## [Goal of the exercise]
State the number of lines in the following material that contain the string "icon", and nothing else.

## [Provided records]

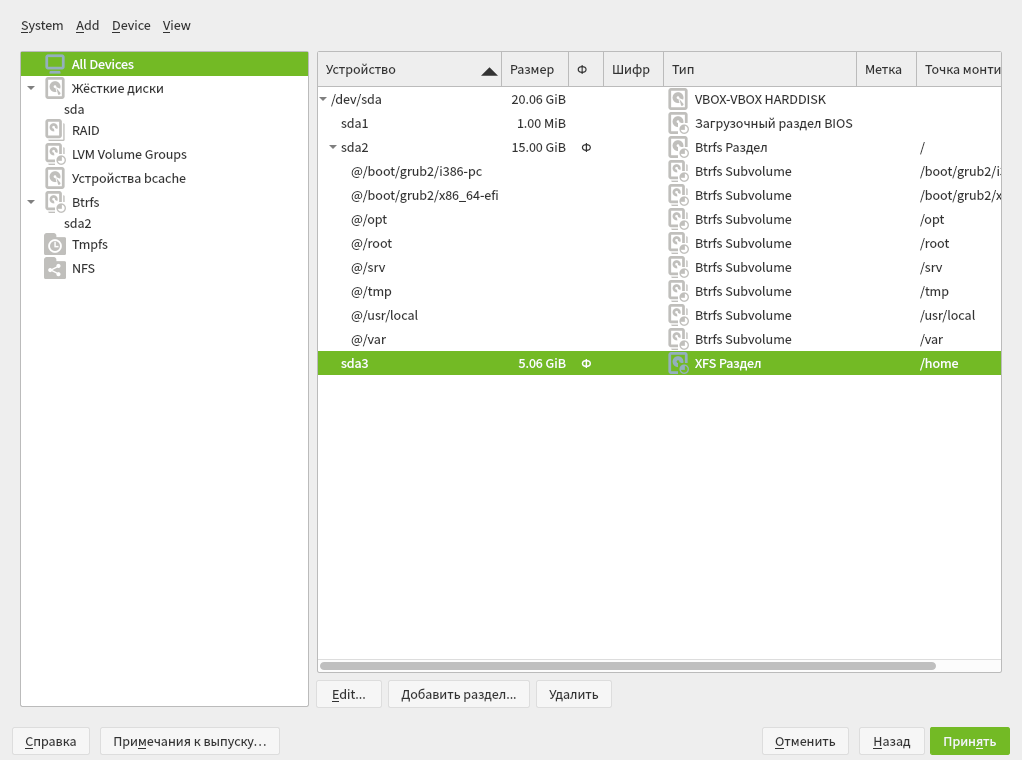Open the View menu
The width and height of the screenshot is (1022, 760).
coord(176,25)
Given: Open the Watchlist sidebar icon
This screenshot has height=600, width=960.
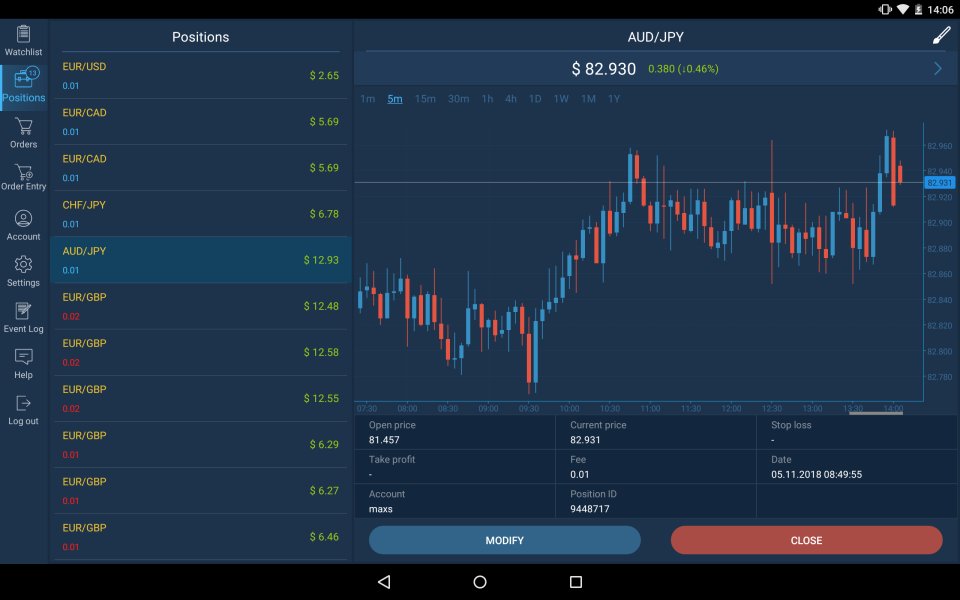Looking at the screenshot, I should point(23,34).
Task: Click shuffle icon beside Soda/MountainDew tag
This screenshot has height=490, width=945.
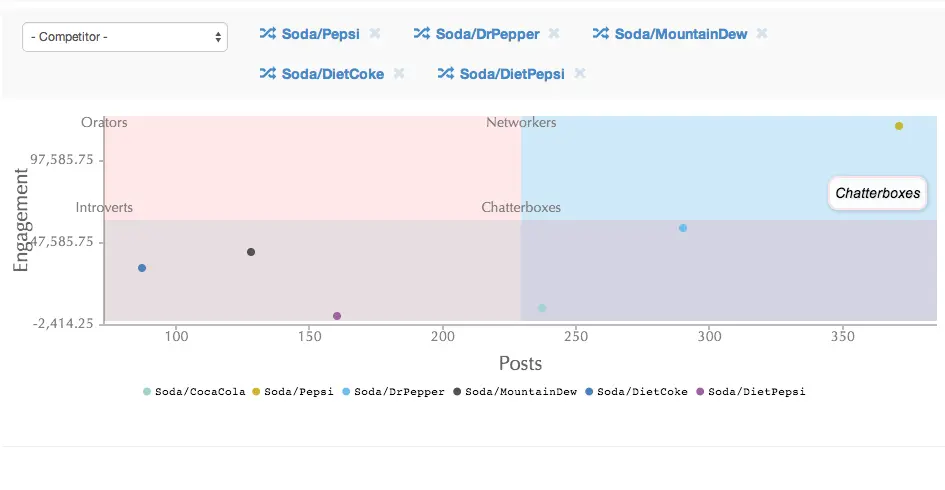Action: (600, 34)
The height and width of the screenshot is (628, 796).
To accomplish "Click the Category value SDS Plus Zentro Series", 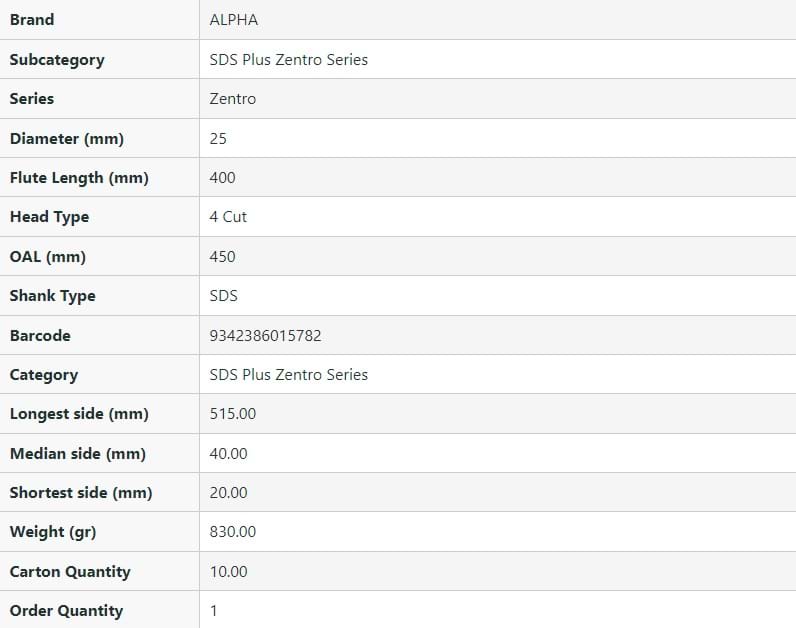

## [Answer section]
2